Limited studies show that associated hardwoods have stronger ability to sprout after fire [12,17,18,35], outcompeting white alder for space and light on streambanks. In the Transverse Ranges, the 2002 Wolf Wildfire crowned in 2 white alder-coast live oak/Eastwood's manzanita galleries [16,17]. Overstory trees included white alder, coastal sage scrub oak, and Fremont cottonwood. Most white alders died; the other hardwoods were mostly top-killed. Surveys in postfire year 3 found few white alders sprouting, and coast live oak sprouts dominated the postfire community. White alder had the weakest sprouting response of all overstory trees, and the authors suggested there was little opportunity for white alder to establish by seed due to prolific postfire sprouting of associated hardwoods [17].

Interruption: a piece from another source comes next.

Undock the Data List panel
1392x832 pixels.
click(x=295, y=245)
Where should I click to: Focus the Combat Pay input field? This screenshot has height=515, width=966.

Three years after the high-severity Wheeler Gorge Wildfire in summer 1985, surveys found that about 97% of white alder trees on the upper Santa Ynez River basin had died. The prefire plant community was white alder-California sycamore-Fremont cottonwood-coast live oak/currant-rose. There was no correlation between white alder diameter and fire-caused mortality [12].

In contrast to white alder's poor sprouting response, most associated oaks, California sycamores, and Fremont cottonwoods had only been top-killed and were sprouting. The few white alders that were only top-killed sprouted several months after the other hardwoods ([12], Barro 1989 personal communication [11]). By spring of postfire year two, 7% percent of burned white alders were sprouting compared to 83% of California sycamores and 70% of coast live oaks [35]. Abundance of white alder and other hardwoods in postfire year 3 was [12]:

Abundance of overstory tree species on the upper Santa Ynez River basin, 3 years after the 1985 Wheeler Gorge Wildfire [12].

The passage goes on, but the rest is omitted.